HKUST Engineering x HKSTP Distinguished Speaker Series Webinar - Intelligent Architectures for Intelligent Machines
Computing is bottlenecked by data. Large amounts of application data overwhelm storage capability, communication capability, and computation capability of the modern machines we design today. As a result, many key applications' performance, efficiency and scalability are bottlenecked by data movement.
Jointly hosted by SENG, HKUST AI Chip Center for Emerging Smart Systems and Hong Kong Science and Technology Parks Corporation, this webinar features a renowned computer architecture expert, Prof. Onur Mutlu from ETH Zurich. We will discuss the major shortcomings of modern architectures, the recent research that could enable computation close to data, as well as the guiding principles for future computing architecture and system designs. (Please click here for more information.)

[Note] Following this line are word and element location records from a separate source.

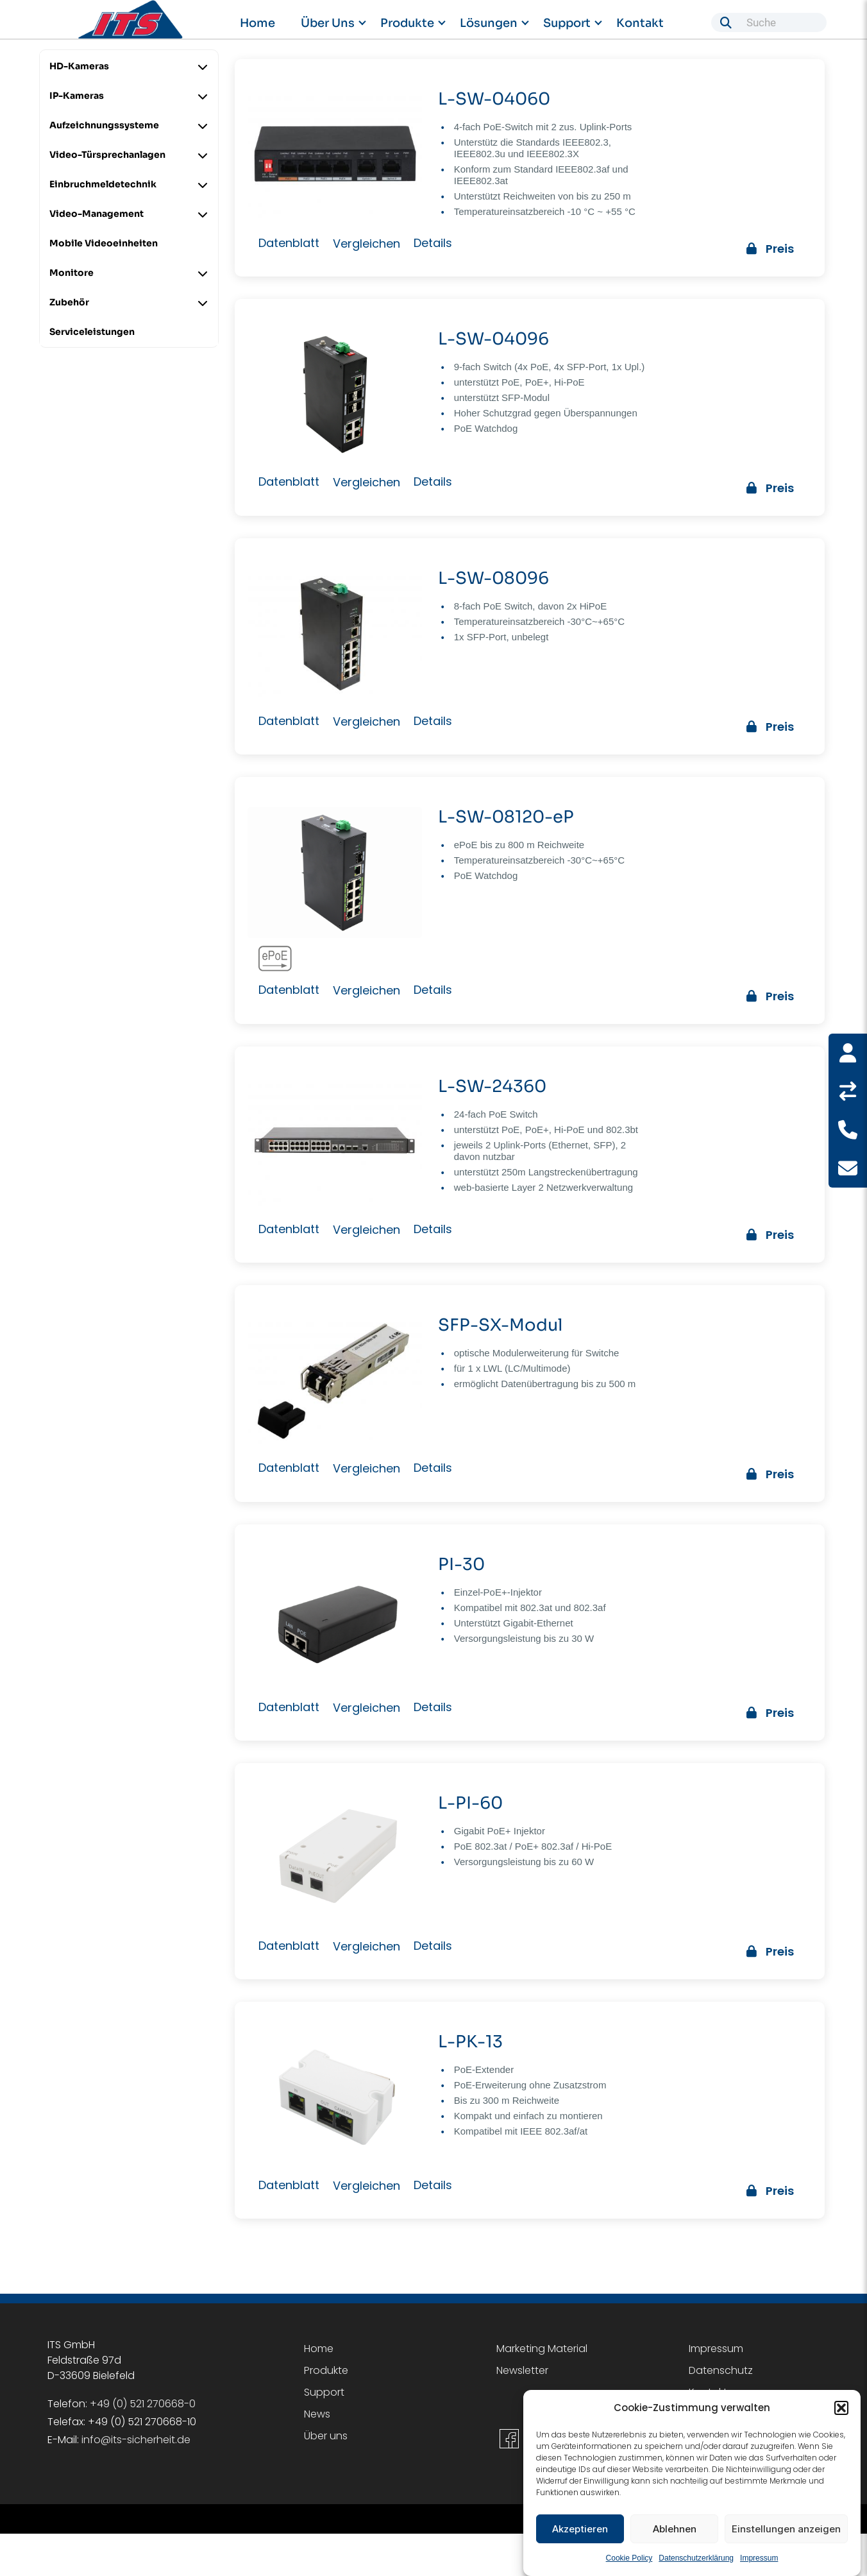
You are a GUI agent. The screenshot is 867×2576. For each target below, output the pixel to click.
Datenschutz (721, 2367)
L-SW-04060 (493, 99)
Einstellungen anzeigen (786, 2533)
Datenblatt (288, 243)
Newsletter (522, 2367)
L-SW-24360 (491, 1085)
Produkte (407, 23)
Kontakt (640, 23)
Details (433, 243)
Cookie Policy (629, 2563)
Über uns (328, 23)
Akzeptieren (580, 2533)
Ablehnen (674, 2533)
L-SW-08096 (492, 577)
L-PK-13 (469, 2040)
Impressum (759, 2563)
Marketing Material (541, 2346)
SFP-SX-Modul (499, 1324)
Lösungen (489, 23)
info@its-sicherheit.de (135, 2437)
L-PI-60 (469, 1801)
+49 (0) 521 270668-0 (143, 2401)
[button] (841, 2413)
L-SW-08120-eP (505, 816)
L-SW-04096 (492, 339)
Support (567, 23)
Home (257, 23)
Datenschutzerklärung (696, 2563)
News (317, 2411)
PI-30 (460, 1562)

Moderated by Prof. Tim Cheng, Dean of Engineering, register to get more insights on how intelligent architecture could be designed to handle data well.
Onur Mutlu is a Professor of Computer Science at ETH Zurich. He is also a faculty member at Carnegie Mellon University, where he previously held the Strecker Early Career Professorship. His current broader research interests are in computer architecture, systems, hardware security, and bioinformatics. A variety of techniques he, along with his group and collaborators, has invented over the years have influenced industry and have been employed in commercial microprocessors and memory/storage systems. He obtained his PhD and MS in ECE from the University of Texas at Austin and BS degrees in Computer Engineering and Psychology from the University of Michigan, Ann Arbor. He started the Computer Architecture Group at Microsoft Research (2006-2009), and held various product and research positions at Intel Corporation, Advanced Micro Devices, VMware, and Google.
Prof. Tim CHENG Kwang-Ting became the Dean of Engineering in May 2016 in concurrence with his appointment as Chair Professor jointly in the Department of Electronic and Computer Engineering and in the Department of Computer Science and Engineering. He graduated from University of California, Berkeley in 1988 with a PhD in Electrical Engineering and Computer Sciences. Before joining HKUST, he was a Professor of Electrical and Computer Engineering (ECE) at the University of California, Santa Barbara (UCSB), where he served since 1993. Prior to teaching at UC Santa Barbara, he spent five years at AT&T Bell Laboratories.